In order to receive radio signals from across the Universe, LOFAR needs to be very sensitive. The downside of that sensitivity is susceptibility to radio interference: other sources that produce radio signals that LOFAR detects, but does not want to measure. ASTRON staff members are working out technologies to make LOFAR more robust against interference.
Published by the editorial team, 18 June 2020
A big source of interference are wind turbines. Wind farms around LOFAR produce radio waves that are detected by LOFAR. By knowing the source and frequency of this interference, they can be filtered out of the data, but that creates a blind spot.
“In 2016, we, together with the Ministry of Economic Affairs and the wind farm builders, drew up a covenant,’ says ASTRON’s senior researcher Stefan Wijnholds. ‘Part of that covenant is that we will be allowed to ask the wind farm owners to turn off their turbines at the moment that we want to make our most sensitive observations. As compensation, we will make our telescope more robust against the radio interference of wind turbines. For this, we have received government funding.”

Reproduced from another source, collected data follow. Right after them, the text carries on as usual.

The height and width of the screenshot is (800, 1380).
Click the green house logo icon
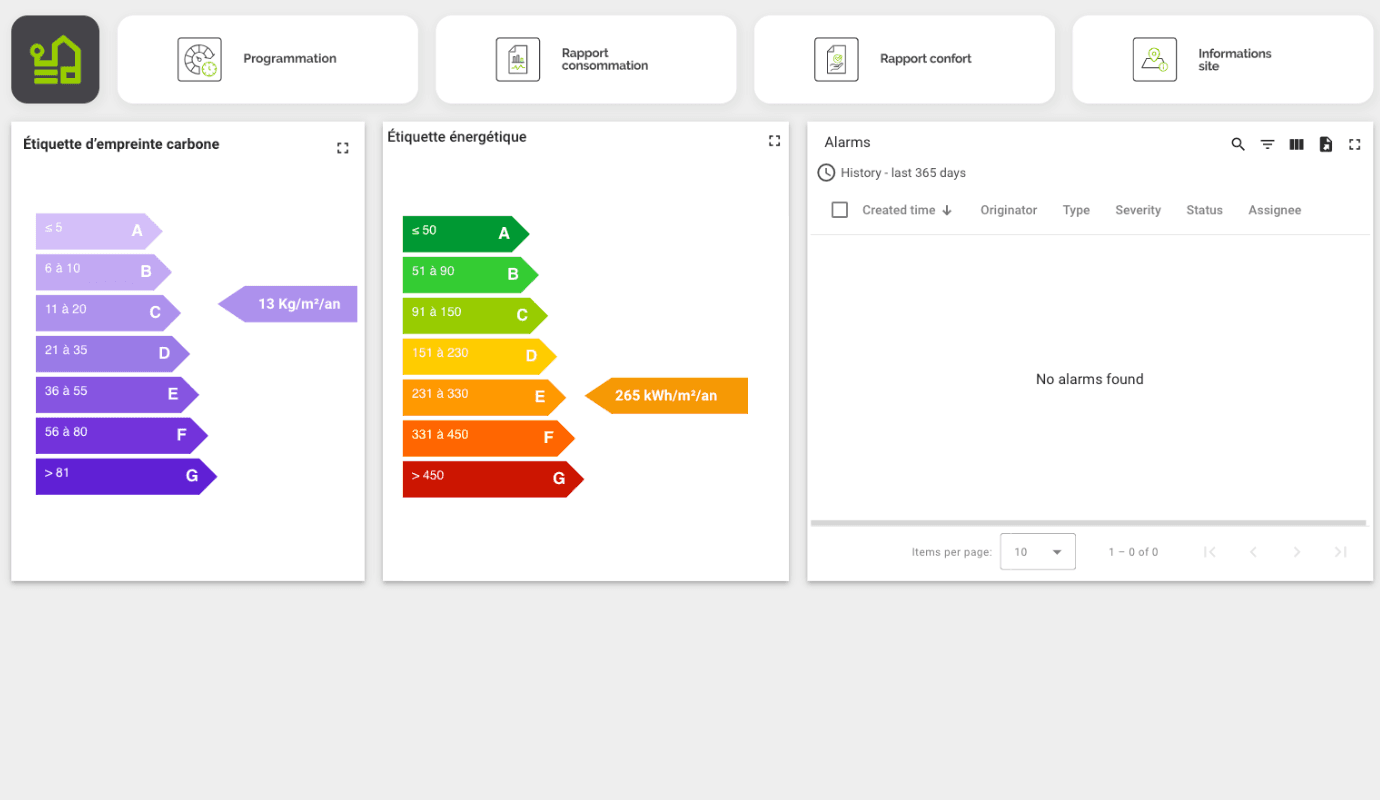pyautogui.click(x=55, y=59)
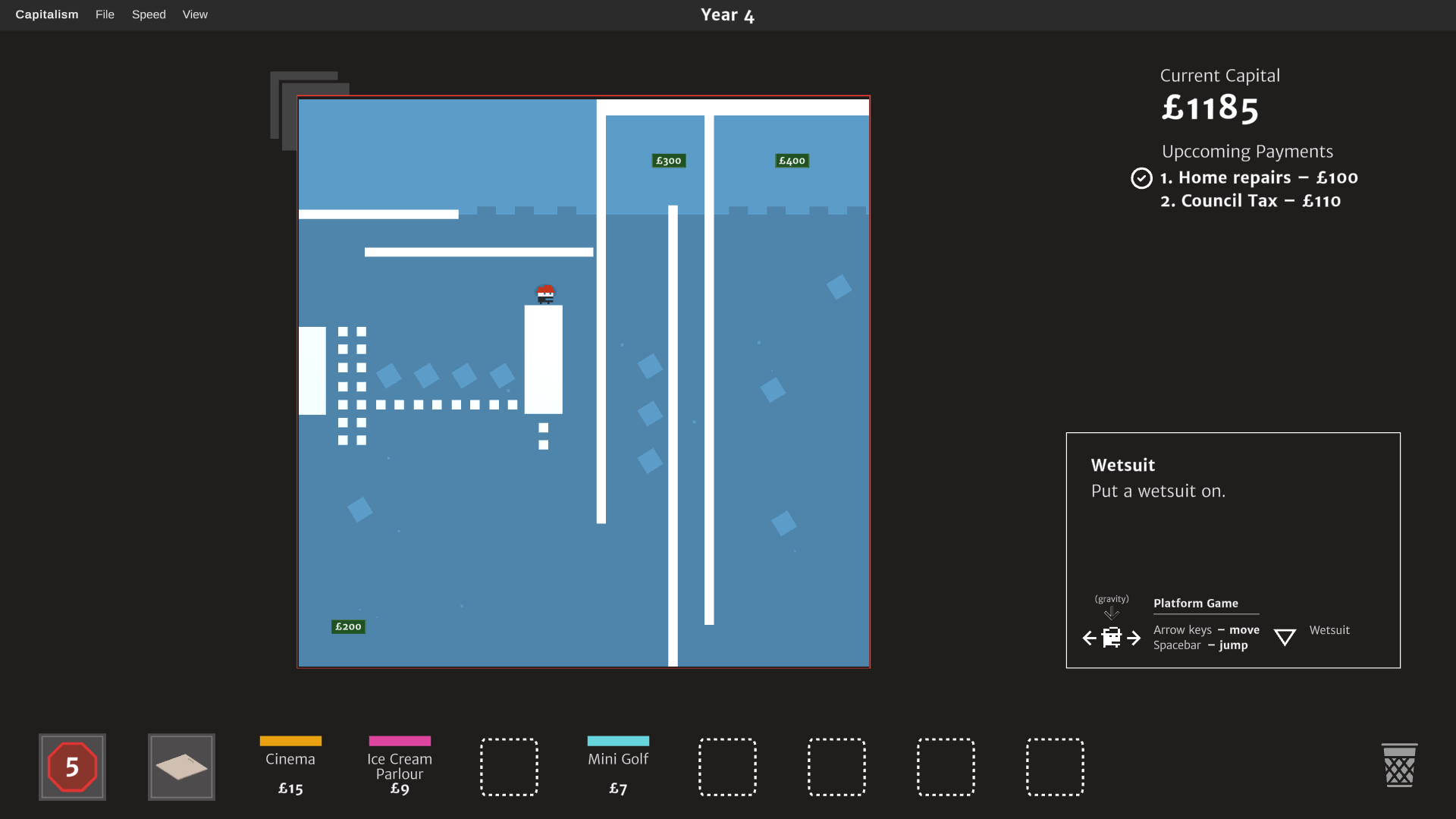
Task: Click the £200 money tag
Action: click(349, 626)
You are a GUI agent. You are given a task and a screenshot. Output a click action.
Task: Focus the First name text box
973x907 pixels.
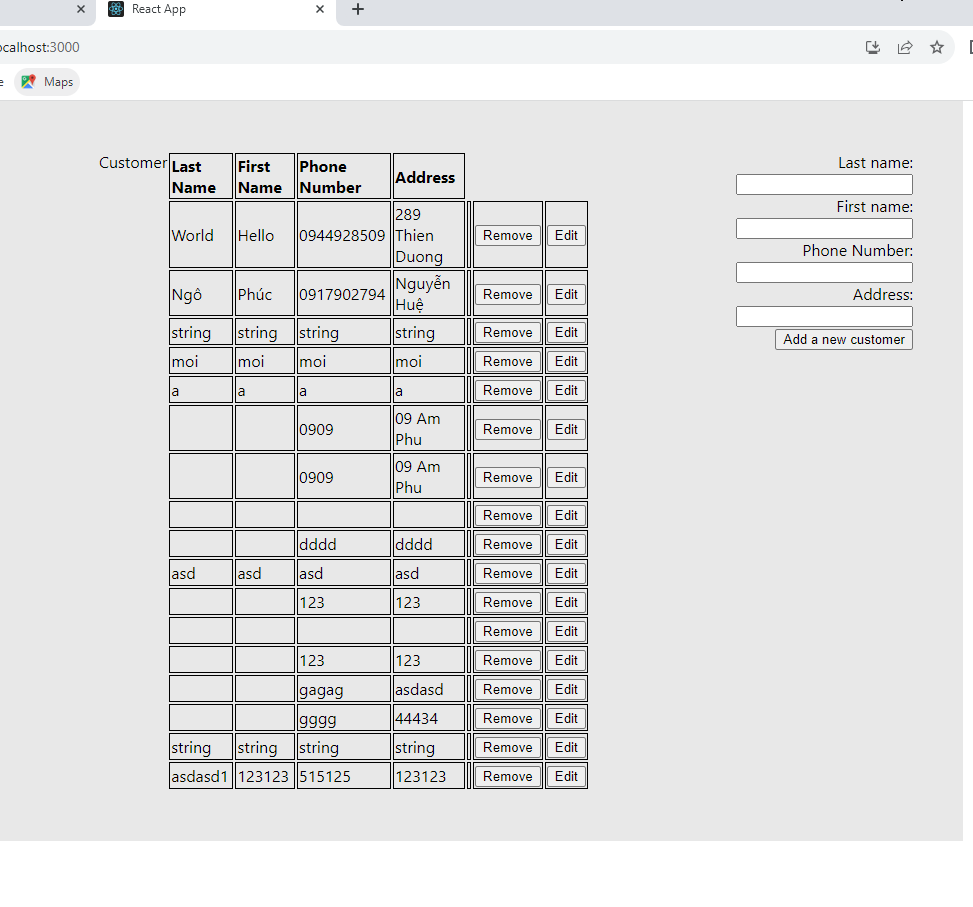(x=824, y=229)
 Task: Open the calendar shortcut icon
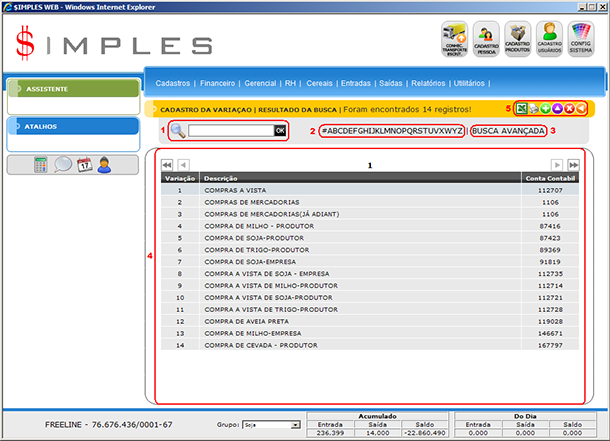click(84, 165)
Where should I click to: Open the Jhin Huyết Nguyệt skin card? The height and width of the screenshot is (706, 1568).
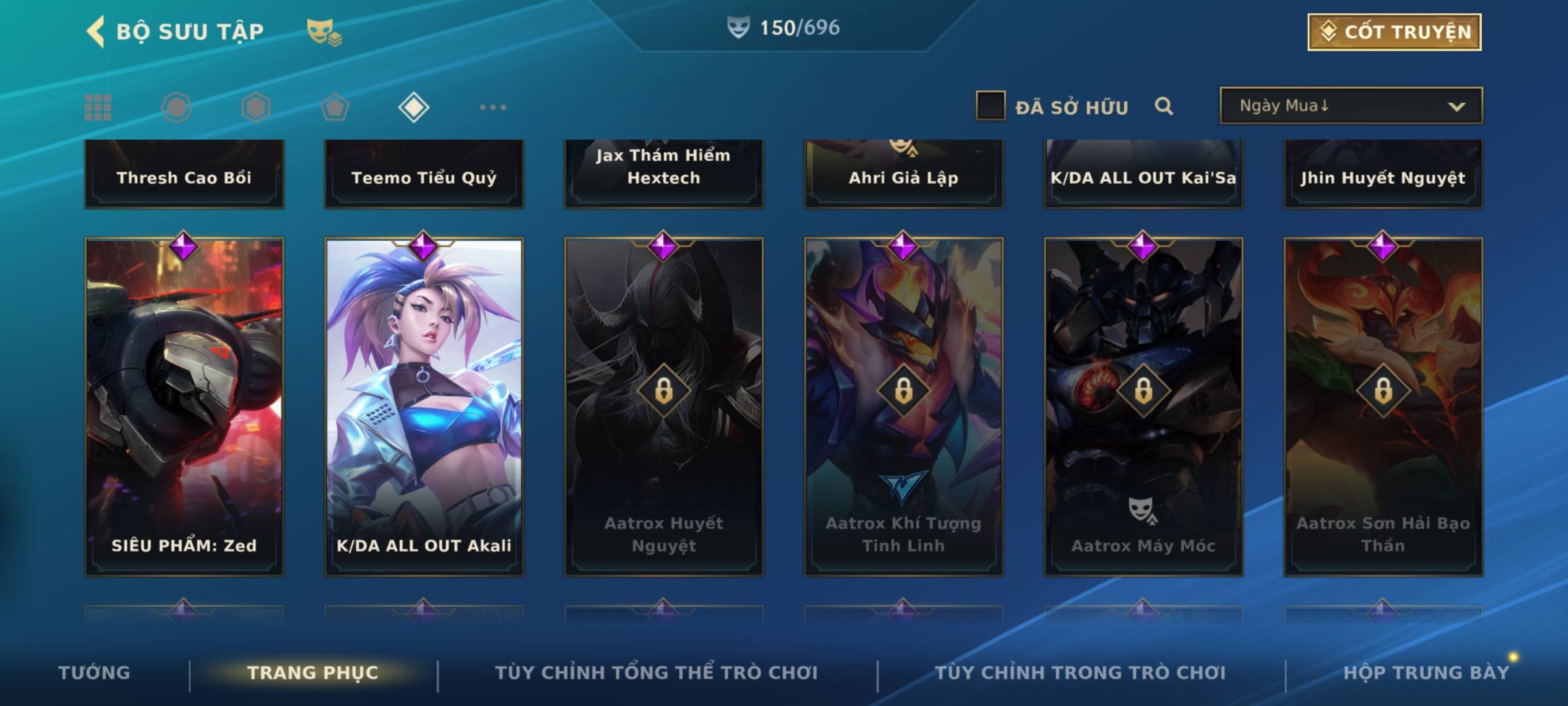click(1383, 174)
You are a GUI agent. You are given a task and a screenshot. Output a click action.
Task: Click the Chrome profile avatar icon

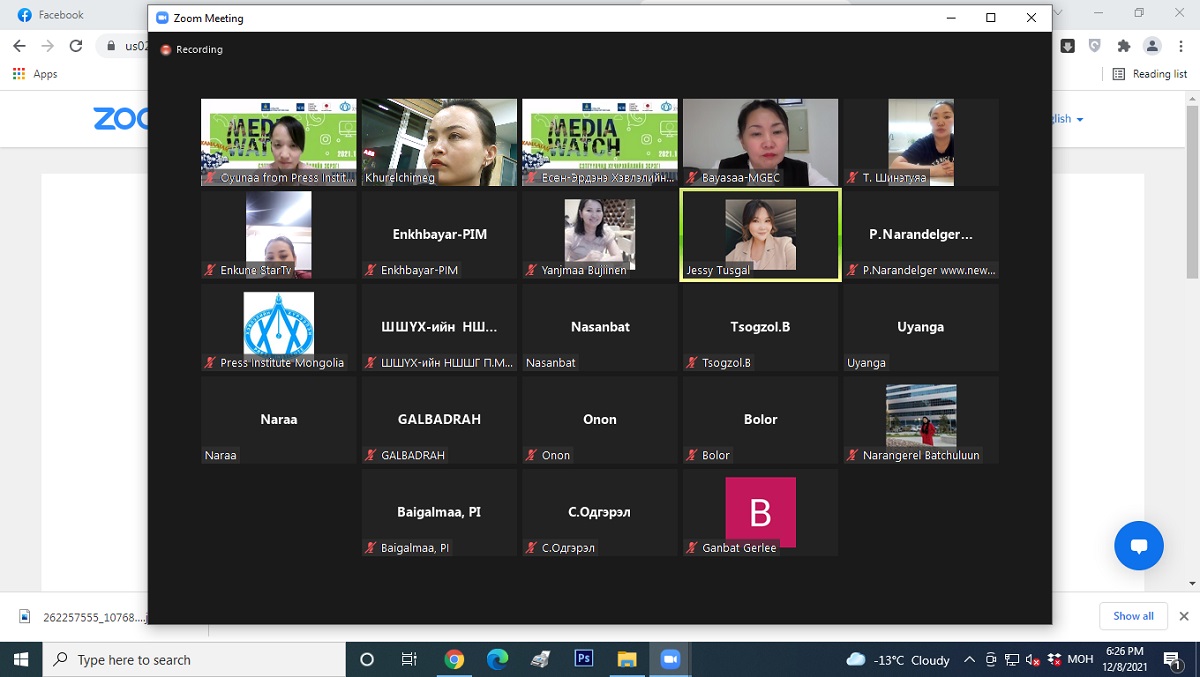(x=1152, y=46)
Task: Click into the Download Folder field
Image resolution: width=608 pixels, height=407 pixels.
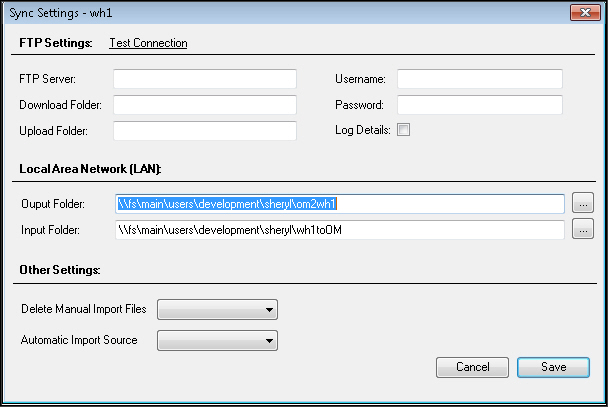Action: pyautogui.click(x=205, y=105)
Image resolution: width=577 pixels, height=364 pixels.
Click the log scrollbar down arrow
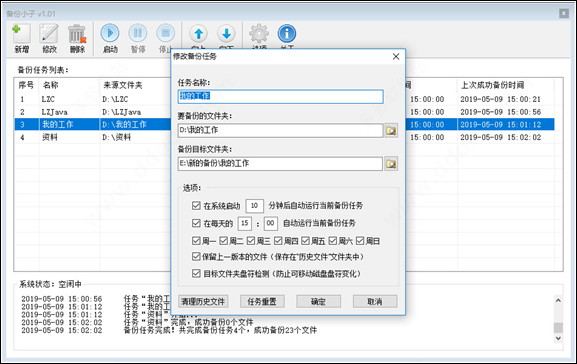(558, 338)
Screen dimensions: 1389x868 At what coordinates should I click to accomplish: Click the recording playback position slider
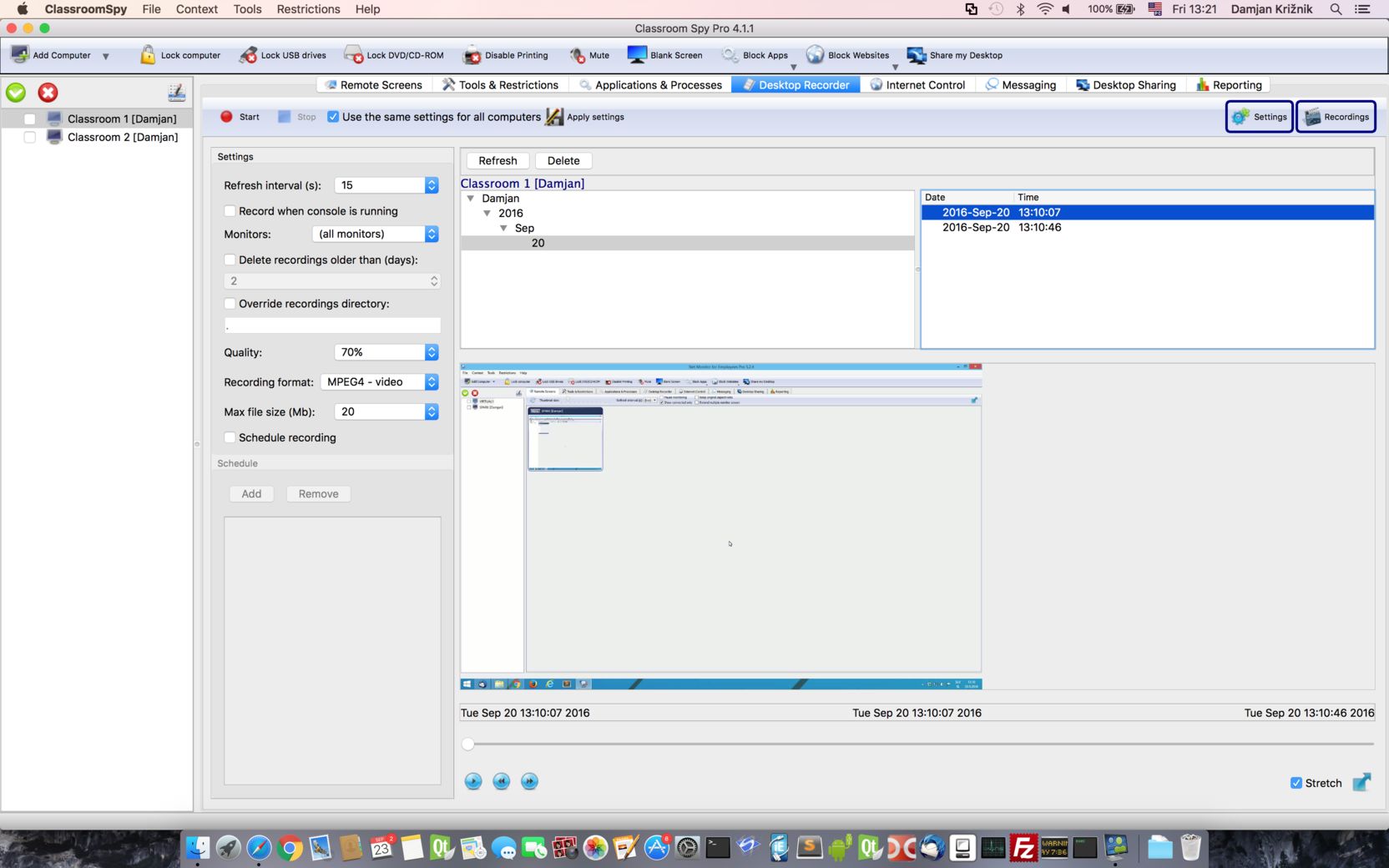pos(918,744)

Wijnholds: “We have selected the most promising techniques, which are now being worked out further. The most promising method is a technique called ‘spatial filtering.’” LOFAR looks into the sky in a single direction. All radio signals that LOFAR receives from that particular direction are added together so that these signals strengthen each other. “You can do the exact opposite for signals that you do not want to observe,” Wijnholds says. “You can make these signals counteract one another, nulling them out completely. In 2004 we successfully demonstrated this technique with a LOFAR prototype station.”
Another measure that could be taken is expanding the wire meshes under the Low Band Antennas (LBA). Wijnholds: “Each LBA is built on a grid of 3-by-3 metres of wire mesh. Without that, the antennas would be sensitive for radio signals from the horizon, which are signals you do not want to measure.” The wind turbines are positioned at such a distance that from the antenna stations of LOFAR, they appear to be close to the horizon, Wijnholds explains. “The wire meshes that are currently placed under the antennas, already filter out much of this ‘horizon interference’, but due to cost reductions, the wire mesh does not cover the entire area covered by the station. If we cover the ground below the antenna field entirely with wire mesh, horizon interference will be even further suppressed. We are already implementing this with SKA, the Square Kilometre Array.”